On the question of whether the Ukrainians could seize the remaining lands on the western side of the Dnipro [Dnieper] In Kherson River and in Kherson, I definitely think they have the ability to do that, Austin said.
Most importantly, Ukrainians believe they have the ability to do so. We have seen them engage in a very systematic but effective effort to reclaim their sovereign territory.”
A Western official, who spoke to Reuters on the condition of anonymity, estimated that Russia was planning to retreat east of the river so that it could better defend its forces.
“We believe this planning is almost certainly well advanced,” the official said, adding that some Russian leaders had already been re-established.
“We’ll set it up in Kherson,” said the Western official, “most of the commanding levels will probably now have withdrawn across the river to the east, leaving great morale and often in some cases without leadership to face the Ukrainians on the other side.”
However, Ukrainian forces on the front line are more cautious, telling Reuters reporters who visited last week that they have seen no evidence of Russian forces withdrawing and believe they are in fact consolidating their positions.
Michael Kaufman, director of Russian studies at the Naval Analytics Center in Washington, D.C., who recently returned from areas close to the Kherson Front, said on Twitter that Moscow’s intentions are unclear and the fight in Kherson is “difficult.”
He doubted that Russia would give up the west bank of the river “without pressing it by force”, but he also “might be wrong about this.”
“The situation in Kherson is as clear as mud,” Kaufman wrote.
With the war increasingly focused on Kherson, Kyiv condemned what it said was a “mass forced transfer” of its own citizens living in areas occupied by Russia.
The Ukrainian Foreign Ministry said in a statement on Thursday: “The Russian occupation administration has begun a mass forcible transfer of the residents of the left bank of the Kherson region … to the temporarily occupied Crimea or to Russia.”
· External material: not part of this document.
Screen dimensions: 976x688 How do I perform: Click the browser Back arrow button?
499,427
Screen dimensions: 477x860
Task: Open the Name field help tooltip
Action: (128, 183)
Russia is also carrying out similar deportations in the regions of Zaporizhia, Luhansk and Donetsk, as well as in the Crimea. ”
Vladimir Saldo, the Moscow-installed governor of Kherson, said he was moving people into the region or into Russia because of the risks of a “massive missile attack.” The authorities installed by Moscow there last week said that 70,000 civilians had left their homes on the right bank of the Dnieper River.
Ukraine has accused Russian forces of committing war crimes during the eight-month-old war, charges Moscow rejects. Russia denies deliberately targeting civilians, although the conflict has killed thousands, displaced millions and destroyed cities and towns.
The removal of the flag is the first indication that the Russian army may be preparing to abandon Kherson, the only regional capital Moscow captured in its eight-month invasion. https://t.co/rStKjiOVLC
– Moscow Times (@MoscowTimes) November 3, 2022
Recent attacks on Ukraine’s energy and water supplies have hit civilians hard as winter approaches, a time when temperatures can dip below zero Celsius.
President Volodymyr Zelensky said in his nightly video address that about 4.5 million Ukrainians in the capital, Kyiv, and ten other regions were left without electricity in the latest blackouts caused by Russian attacks.
The Zaporizhzhia Nuclear Power Plant (ZNPP) in southern Ukraine, the largest in Europe, was also disconnected from the power grid after bombing damaged remaining high-voltage lines, leaving the facility running only on diesel generators.
The fact that Russia is resorting to energy terrorism shows the weakness of our enemy. “They cannot defeat Ukraine on the battlefield, so they are trying to destroy our people in this way,” Zelensky said.
Russian strikes last month destroyed about a third of Ukraine’s power plants and the government urged Ukrainians to save electricity as much as possible.